=== Begin Enclosure ===

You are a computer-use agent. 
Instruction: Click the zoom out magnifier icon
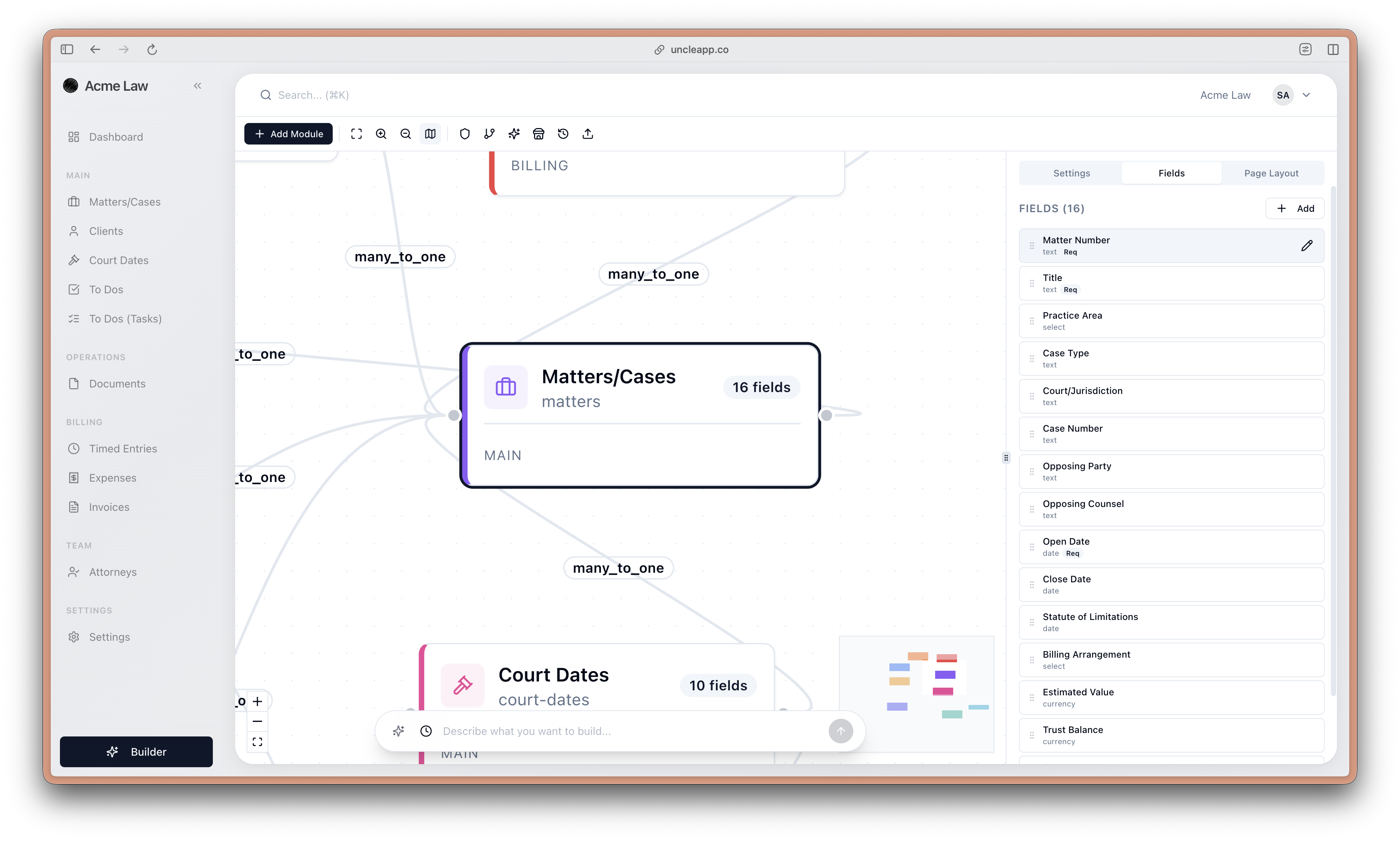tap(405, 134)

=== End Enclosure ===
=== Begin Enclosure ===

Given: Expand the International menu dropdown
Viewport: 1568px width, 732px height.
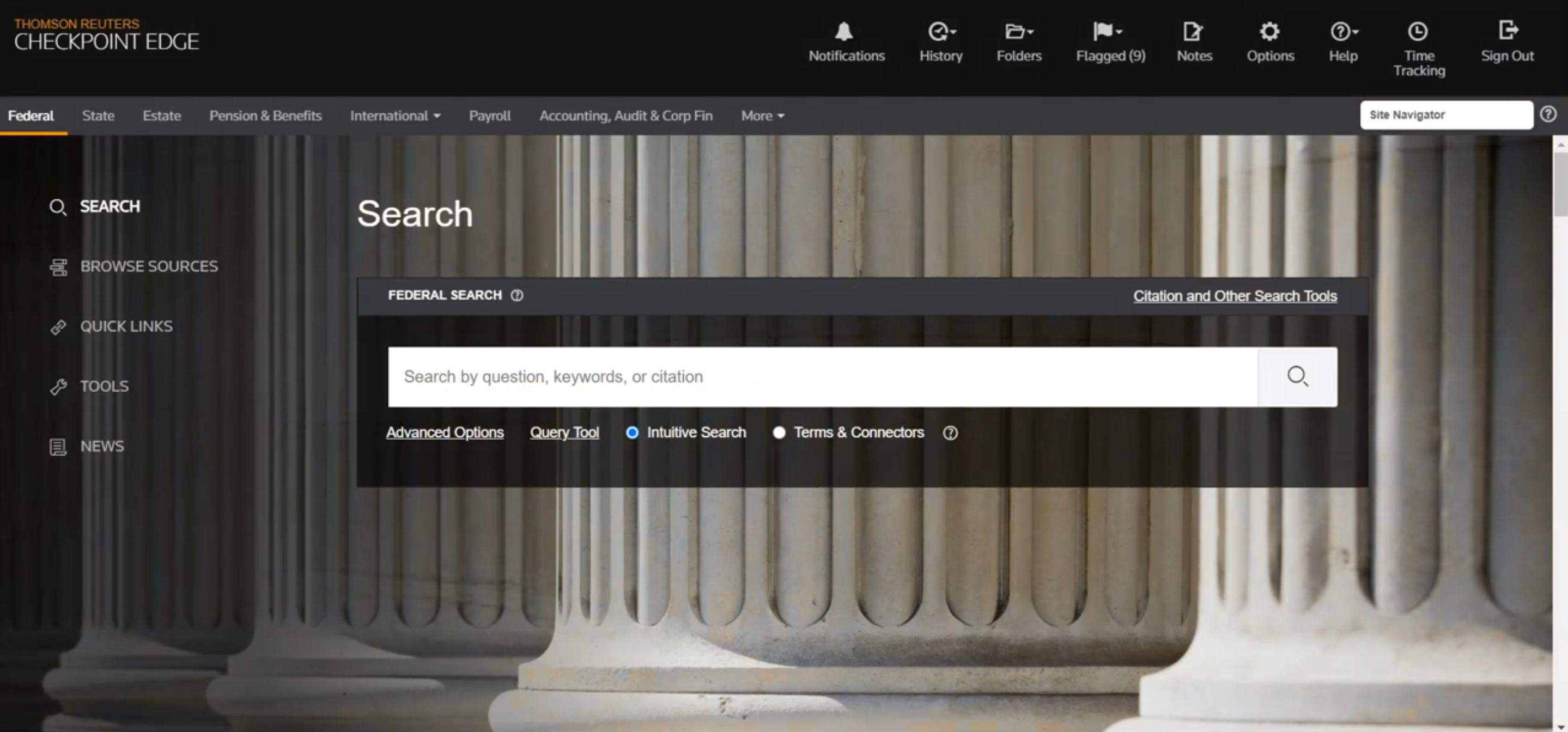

=== End Enclosure ===
=== Begin Enclosure ===

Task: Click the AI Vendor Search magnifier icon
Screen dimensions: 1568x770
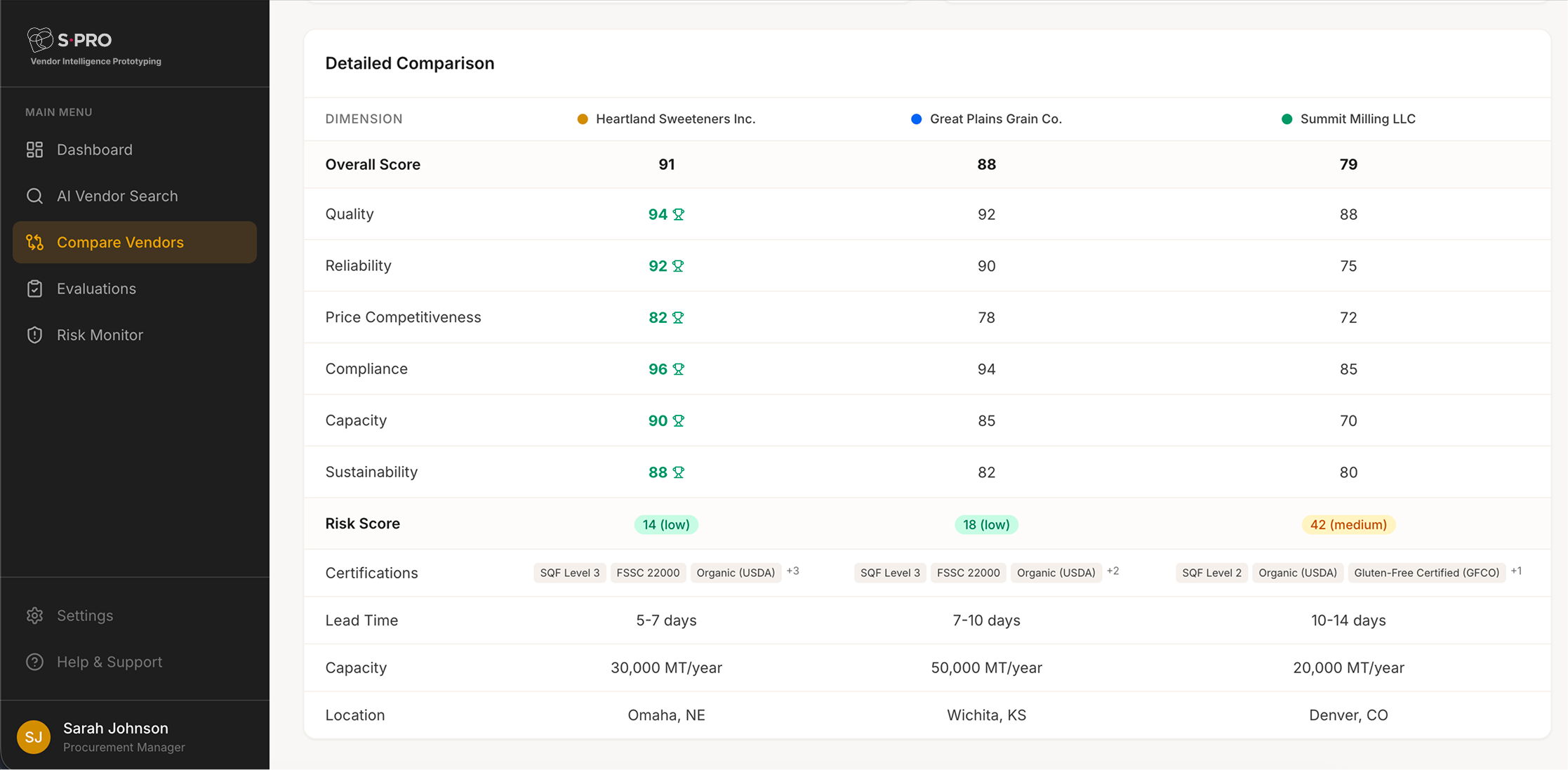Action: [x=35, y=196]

=== End Enclosure ===

__EXERCISE GOAL__. From the material above, copy exactly the lines between the line holding "Given: Expand the International menu dropdown" and the line holding "Viewport: 1568px width, 732px height.", inclusive, and only those.

__ANSWER TO THE EXERCISE__.
Given: Expand the International menu dropdown
Viewport: 1568px width, 732px height.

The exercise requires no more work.